MIME-Version: 1.0
In-Reply-To: <51BEB05C.7040802@linux.vnet.ibm.com>
References: <1371435692-18831-1-git-send-email-leiwen@marvell.com>
	<51BE8213.4000701@linux.vnet.ibm.com>
	<CALZhoSR7pB8qJjT_9_naxp2cgtuz=UR0DzLk_J-_CVNaO55jyA@mail.gmail.com>
	<51BEB05C.7040802@linux.vnet.ibm.com>
Date: Sun, 23 Jun 2013 17:29:38 +0800
Message-ID: <CALZhoSTne47rndKYw_tv_fBPpNvtk_R0fWMXaMqZEGU+tkykLQ@mail.gmail.com>
Subject: Re: [PATCH] sched: add heuristic logic to pick idle peers
From: Lei Wen <adrian.wenl@gmail.com>
To: Michael Wang <wangyun@linux.vnet.ibm.com>
Cc: Lei Wen <leiwen@marvell.com>, Peter Zijlstra <peterz@infradead.org>,
        Ingo Molnar <mingo@elte.hu>, mingo@redhat.com,
        linux-kernel@vger.kernel.org
Content-Type: text/plain; charset=ISO-8859-1
Sender: linux-kernel-owner@vger.kernel.org
Content-Length: 6868
Lines: 181

Hi Michael,

On Mon, Jun 17, 2013 at 2:44 PM, Michael Wang
<wangyun@linux.vnet.ibm.com> wrote:
> On 06/17/2013 01:08 PM, Lei Wen wrote:
>> Hi Michael,
>>
>> On Mon, Jun 17, 2013 at 11:27 AM, Michael Wang
>> <wangyun@linux.vnet.ibm.com> wrote:
>>> Hi, Lei
>>>
>>> On 06/17/2013 10:21 AM, Lei Wen wrote:
>>>> nr_busy_cpus in sched_group_power structure cannot present the purpose
>>>> for judging below statement:
>>>> "this cpu's scheduler group has multiple busy cpu's exceeding
>>>>  the group's power."
>>>>
>>>> But only could tell how many cpus is doing their jobs for currently.
>>>
>>> AFAIK, this nr_busy_cpus presents how many cpus in local group are not
>>> idle, the logical here in nohz_kick_needed() is:
>>>
>>>         if domain cpus share resources and at least 2 cpus in
>>>         local group are not idle, prefer to do balance.
>>>
>>
>> Seems reasonable for me.
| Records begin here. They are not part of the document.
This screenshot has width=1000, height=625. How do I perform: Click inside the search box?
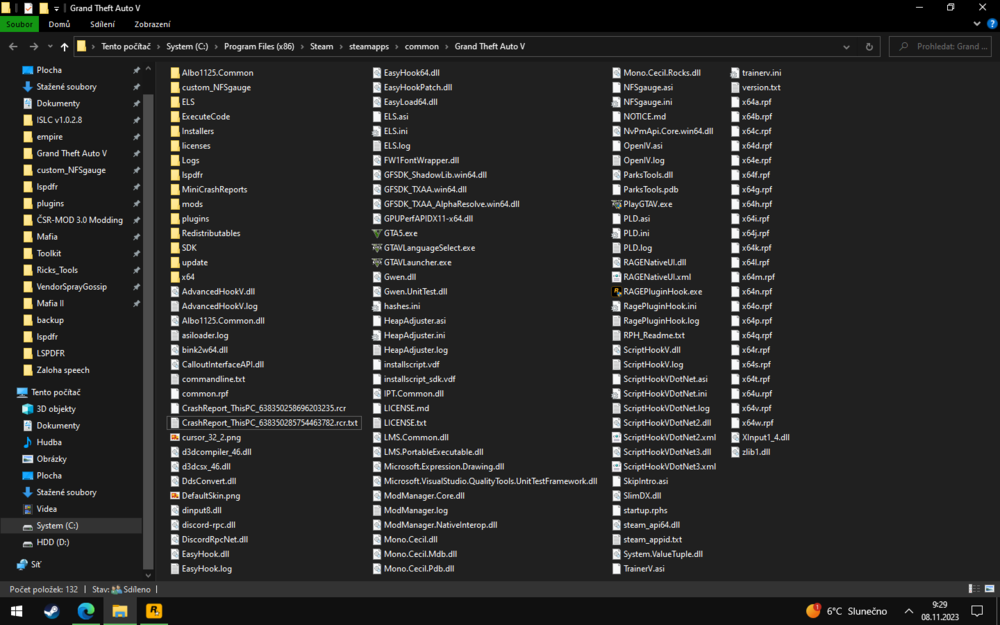point(950,46)
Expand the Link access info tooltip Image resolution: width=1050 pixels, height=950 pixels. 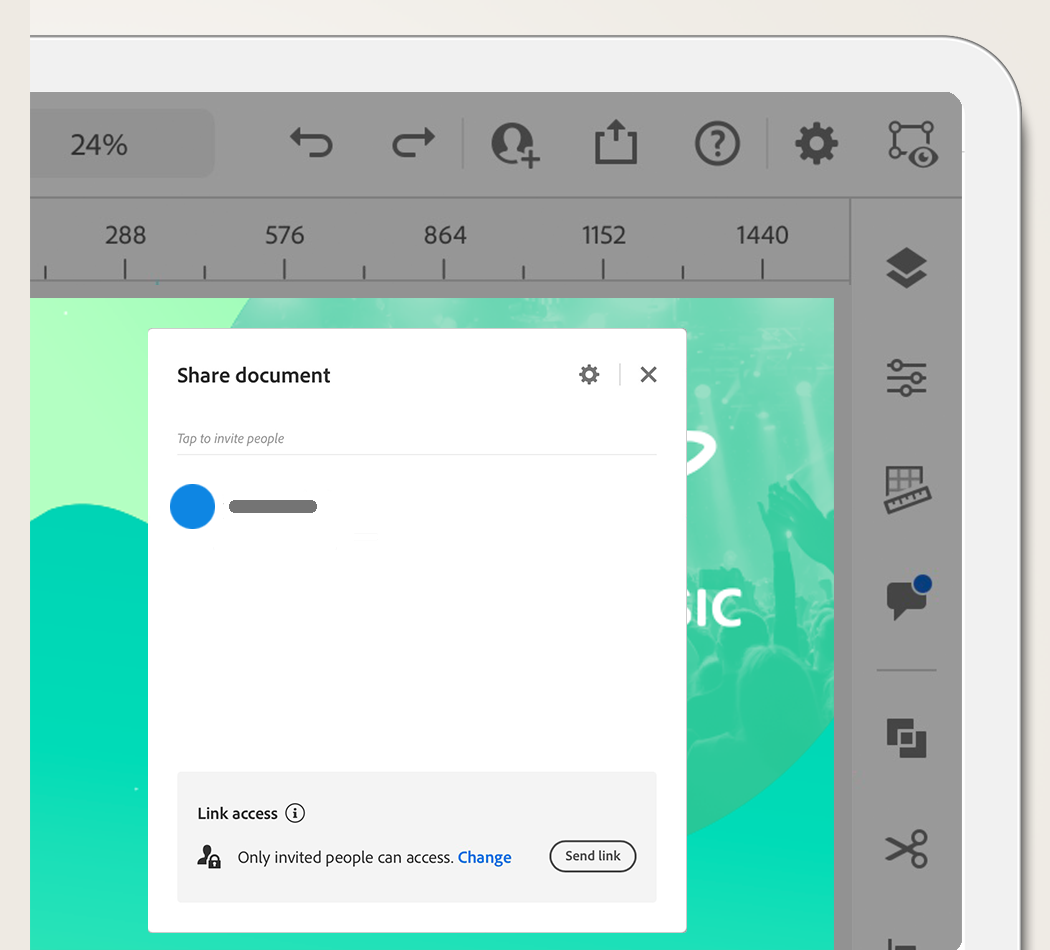[x=295, y=813]
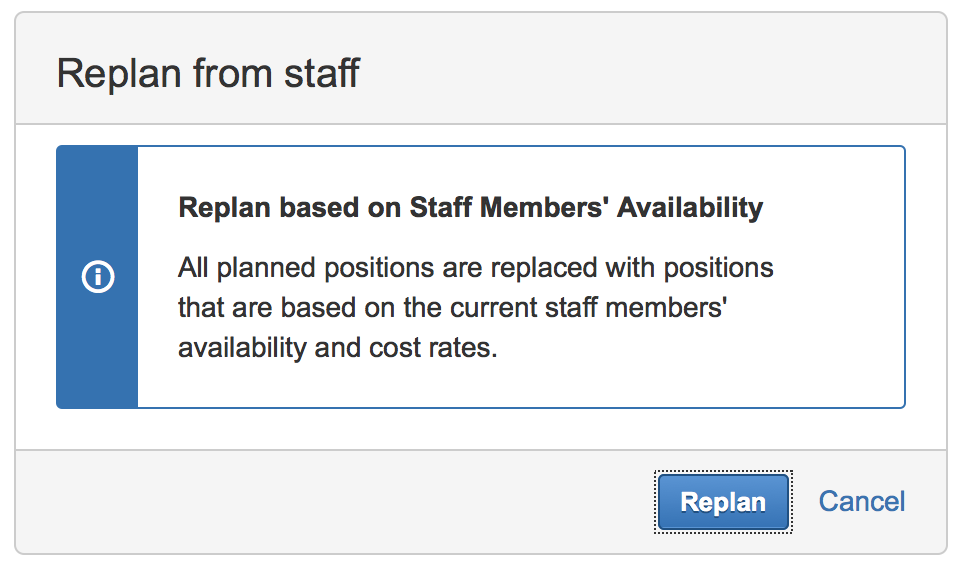Viewport: 962px width, 568px height.
Task: Click the info circle icon
Action: tap(97, 277)
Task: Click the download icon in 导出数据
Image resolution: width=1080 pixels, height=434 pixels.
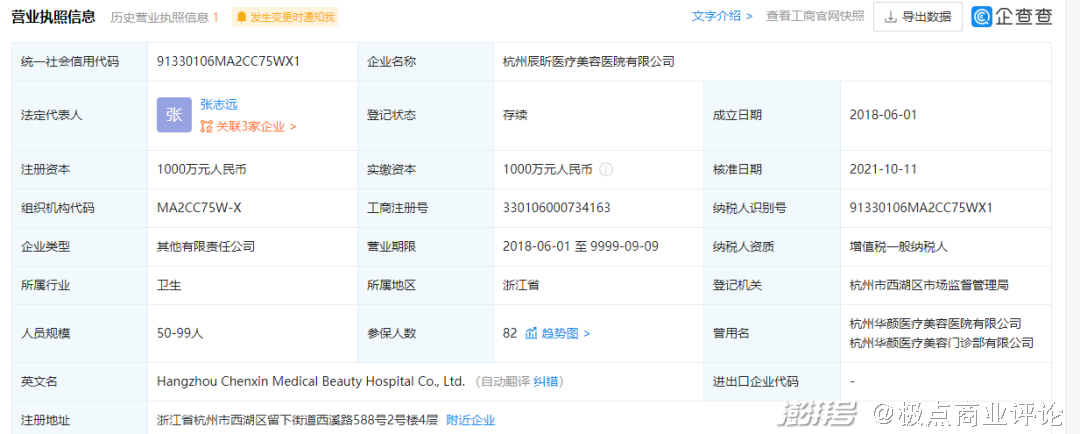Action: 889,17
But this comment is conflicted with current documented
>> one. Do we need to modify the comment anyway, as previous says nr_busy>1 is
>> "scheduler group has multiple busy cpu;s exceeding the group's power"?
>
> I agree it doesn't make sense (to me), the logical here only make sure
> there are at least 2 non-idle cpus in local group, we may need some more
> powerful folks to confirm that point.
>
>>
>>> And the idea behind is, we catch the timing when there are idle-cpu and
>>> busy-group and task-moving may cost low.
>>
>> Since there is only one task over runqueue now, then why we could need the
>> load balance any way?...
>
> IMHO, this is just shot in the darkness... like 'I think in such cases
> the chances of requiring a balance will be high', but the problem is,
> the logical is already in mainline for some reasons, if we want to say
> that is wrong, then we need to collect enough proof...
>
>>
>>>
>>> Your change will remove this timing for balance, I think you may need
>>> some test to prove that this patch will make things better.
>>
>> I see. Yes, test data is always good. :)
>> Do you have any suggestion like using what kind of test program to
>> collect this data?
>
> Any workload which require a good balance to check whether the patch
> cause damage, any workload which is latency-sensitive to check whether
> the patch bring benefit, what about kernbench with enough threads firstly?
>
> Actually all the popular benchmark worth a try, until some improvement
> was found, if after all the test, still no benefit located, then the
> idea may have to be dropped...

I try several benchmark, like cyclictest, sysbench...
But seems the score it report shows get benefit little.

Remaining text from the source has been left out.